BEGIN Exercise text
2005-06-06 / LifeStyles

ANNIE
Kathy Mitchell and Marcy Sugar


Kathy Mitchell and Marcy Sugar

Dear Annie: I feel a little crazy writing to you. I always like to figure my problems out myself, but this time, I’d like another person’s point of view.

I married my high school sweetheart, and we have been together more than 15 years. “Steve” has a job where many women throw themselves at him. To my knowledge, he always has been faithful to me.

Recently, I’ve had an insecure feeling, and I don’t know why. Steve is an excellent father and a very good husband, and from what his friends say, he speaks highly of our marriage and of me when I’m not around. He is home any time he is not working.

The trouble is that I know some of the men he works with are unfaithful, and their wives are oblivious. So while I had no real reason to suspect him, I looked through Steve’s cell phone and found that he called a female during his work shift. I have seen her name on his list of missed calls more than once. I believe she is a co-worker on the same shift, but what if she’s not?

Steve never hides his cell phone, wallet or anything else from me. I know he wouldn’t appreciate my prying, because he’s done nothing to warrant it. I can’t ask him about the cell phone or he’ll know I snooped, but I don’t want to miss “the signs” and be taken for a fool. It would crush me if people were talking about me like they do some of the other wives.

— Insecurity Is Such a Lonely Word in Albany, N.Y.

Dear Albany : We would never discount your intuition, but your anxieties can be fueled when you are surrounded by tales of cheating husbands. You need to talk to Steve. Explain to him that you’ve been feeling a little insecure and you’d appreciate some reassurance. Ask him point-blank about the women he works with, and if Ms. Cell Phone’s name doesn’t pop up, it’s time to ‘fess up and discuss it.

Kids need separate rooms

Dear Annie: My husband and I have been married for one year. He has a daughter, 8, and a son, 10, and they share a bedroom. The kids each have a bed to themselves, but they see each other shower and change clothes.
END Exercise text
BEGIN Given records
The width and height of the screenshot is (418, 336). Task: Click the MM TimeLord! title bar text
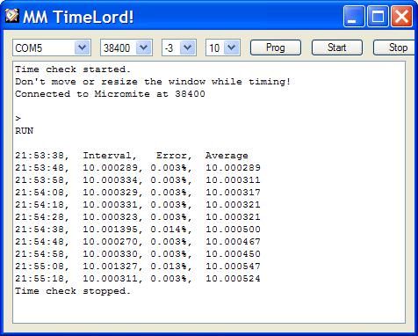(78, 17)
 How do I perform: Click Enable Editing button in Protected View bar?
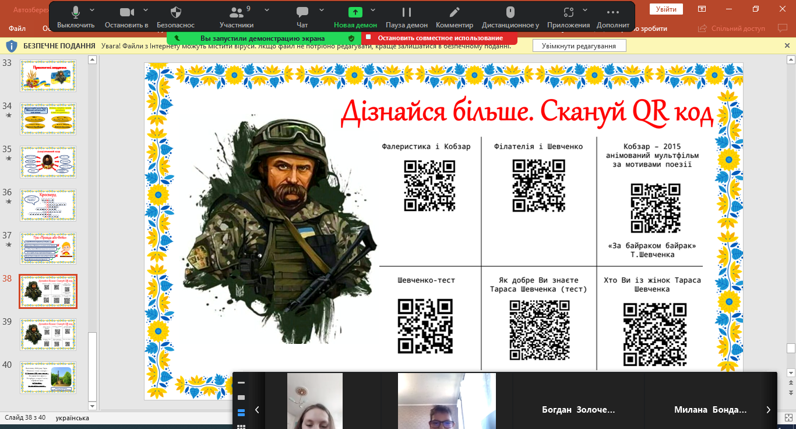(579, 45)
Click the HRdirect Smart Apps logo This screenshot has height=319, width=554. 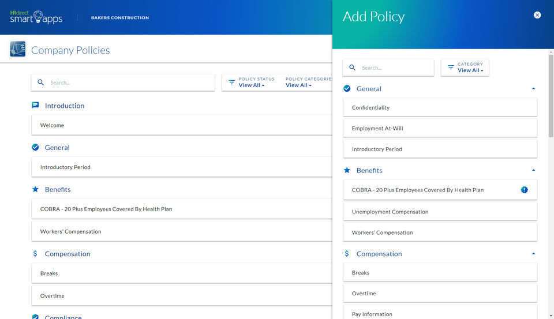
END Given records
BEGIN Given records
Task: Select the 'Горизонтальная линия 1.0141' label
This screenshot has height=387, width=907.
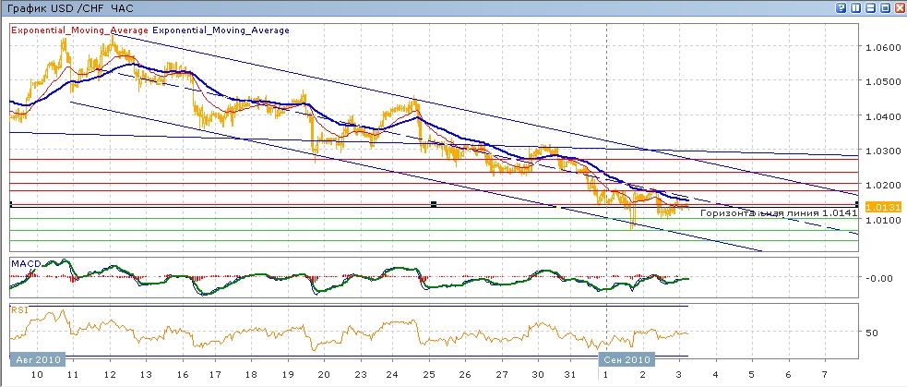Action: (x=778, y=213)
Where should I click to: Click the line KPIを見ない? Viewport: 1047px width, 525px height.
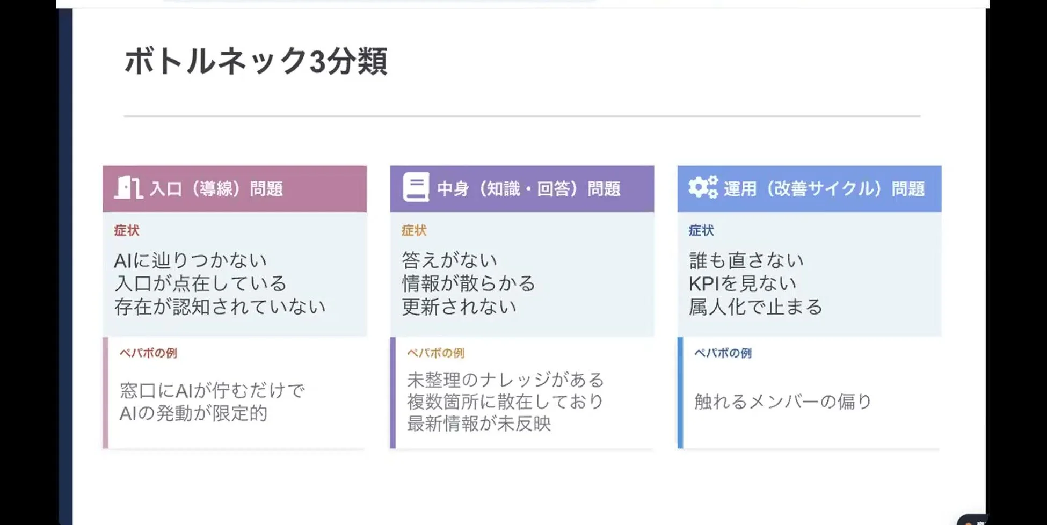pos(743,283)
END Given records
◆ **What you need to do**
Reproduce the advice column above in full, with every line, mark and space unchanged.

◆ **Task result**
2005-06-06 / LifeStyles

ANNIE
Kathy Mitchell and Marcy Sugar


Kathy Mitchell and Marcy Sugar

Dear Annie: I feel a little crazy writing to you. I always like to figure my problems out myself, but this time, I’d like another person’s point of view.

I married my high school sweetheart, and we have been together more than 15 years. “Steve” has a job where many women throw themselves at him. To my knowledge, he always has been faithful to me.

Recently, I’ve had an insecure feeling, and I don’t know why. Steve is an excellent father and a very good husband, and from what his friends say, he speaks highly of our marriage and of me when I’m not around. He is home any time he is not working.

The trouble is that I know some of the men he works with are unfaithful, and their wives are oblivious. So while I had no real reason to suspect him, I looked through Steve’s cell phone and found that he called a female during his work shift. I have seen her name on his list of missed calls more than once. I believe she is a co-worker on the same shift, but what if she’s not?

Steve never hides his cell phone, wallet or anything else from me. I know he wouldn’t appreciate my prying, because he’s done nothing to warrant it. I can’t ask him about the cell phone or he’ll know I snooped, but I don’t want to miss “the signs” and be taken for a fool. It would crush me if people were talking about me like they do some of the other wives.

— Insecurity Is Such a Lonely Word in Albany, N.Y.

Dear Albany : We would never discount your intuition, but your anxieties can be fueled when you are surrounded by tales of cheating husbands. You need to talk to Steve. Explain to him that you’ve been feeling a little insecure and you’d appreciate some reassurance. Ask him point-blank about the women he works with, and if Ms. Cell Phone’s name doesn’t pop up, it’s time to ‘fess up and discuss it.

Kids need separate rooms

Dear Annie: My husband and I have been married for one year. He has a daughter, 8, and a son, 10, and they share a bedroom. The kids each have a bed to themselves, but they see each other shower and change clothes.